Deepspeed training overflows

ai-forever / ru-gpts

Russian GPT3 models.

Apache License 2.0

2.08k stars 444 forks source link

Deepspeed training overflows #63

Closed drunkinlove closed 1 year ago

drunkinlove commented 3 years ago

Hi! Thanks for replying to my earlier issues :)

I'm currently trying to finetune a model with deepspeed using scripts/deepspeed_gpt3_medium.sh as an example. After a while (usually 16k steps) training basically hangs with the following message repeated:

1622513061366 localhost info [2021-06-01 05:04:21,527] [INFO] [stage2.py:1357:step] [deepscale] OVERFLOW! Rank 0 Skipping step. Attempted loss scale: 0.0, reducing to 0.0

Meaning the weight updates are too large and training failed to converge, right? I've also tried setting a lower LR (as in deepspeed_gpt3_xl_finetune.sh), but the dynamic is the same.

Have you run into this problem at any point? I'd appreciate any advice.

king-menin commented 3 years ago

try to change deepspeed config. also check your batch size and check matching to deepspeed config. but loss scale is usually on start of training. at the end of training this may be overfitting. try to evaluate older checkpoints on some test tasks.

king-menin commented 3 years ago

what perplexity of model do you have on 16k step?

ollmer commented 3 years ago

Sometimes this issue arises during fp16 training. We recommend to:

Try to decrease learning rate 2-4 times and resume training from last saved successful step.
If it doesn't help, you could try to resume training in fp32 mode for a few thousand steps. It would be slower and possibly require to decrease batch size to fit in memory. Hope it helps!

drunkinlove commented 3 years ago

@king-menin Perplexity at step 16k is around 160. I found train_micro_batch_size_per_gpu=4 in the deepspeed config, is it supposed to equal the batch-size arg for pretrain_gpt3.py? Also, isn't overfitting supposed to lead to loss (and weight) stability? Whereas my model seems to get huge updates that overflow in FP16...

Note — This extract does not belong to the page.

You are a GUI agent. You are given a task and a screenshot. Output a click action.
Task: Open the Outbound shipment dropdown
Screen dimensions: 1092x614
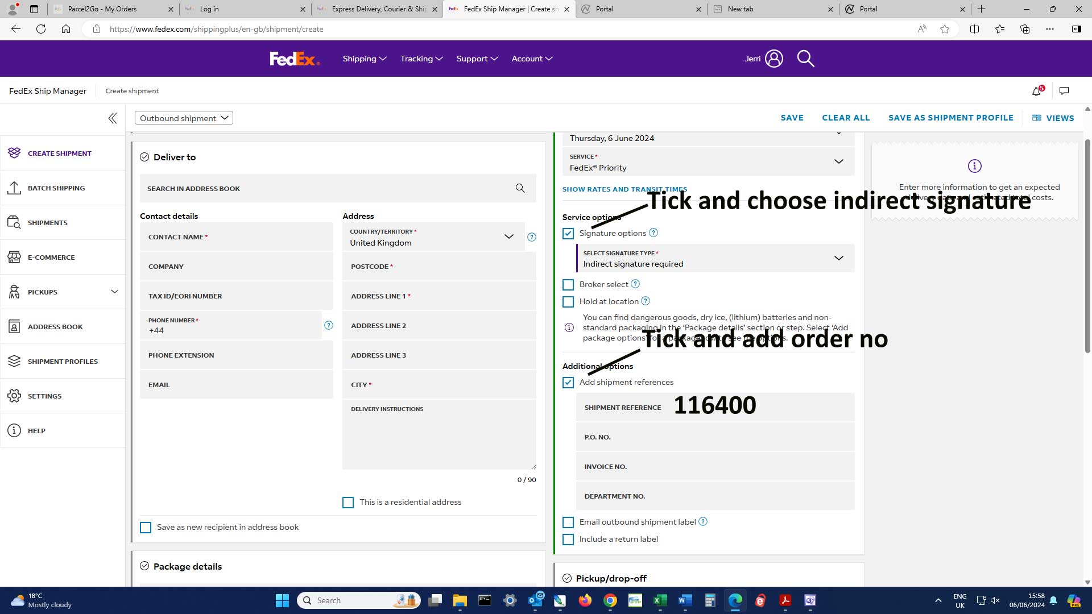click(x=184, y=118)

@ollmer I'd like to try that, but when I load a deepspeed checkpoint I get the following error:

File "/home/user/miniconda3/envs/gpt_train/lib/python3.8/site-packages/torch/serialization.py", line 831, in load_tensor
    storage = zip_file.get_storage_from_record(name, size, dtype).storage()
OSError: [Errno 14] Bad address

would you happen to know how to fix this?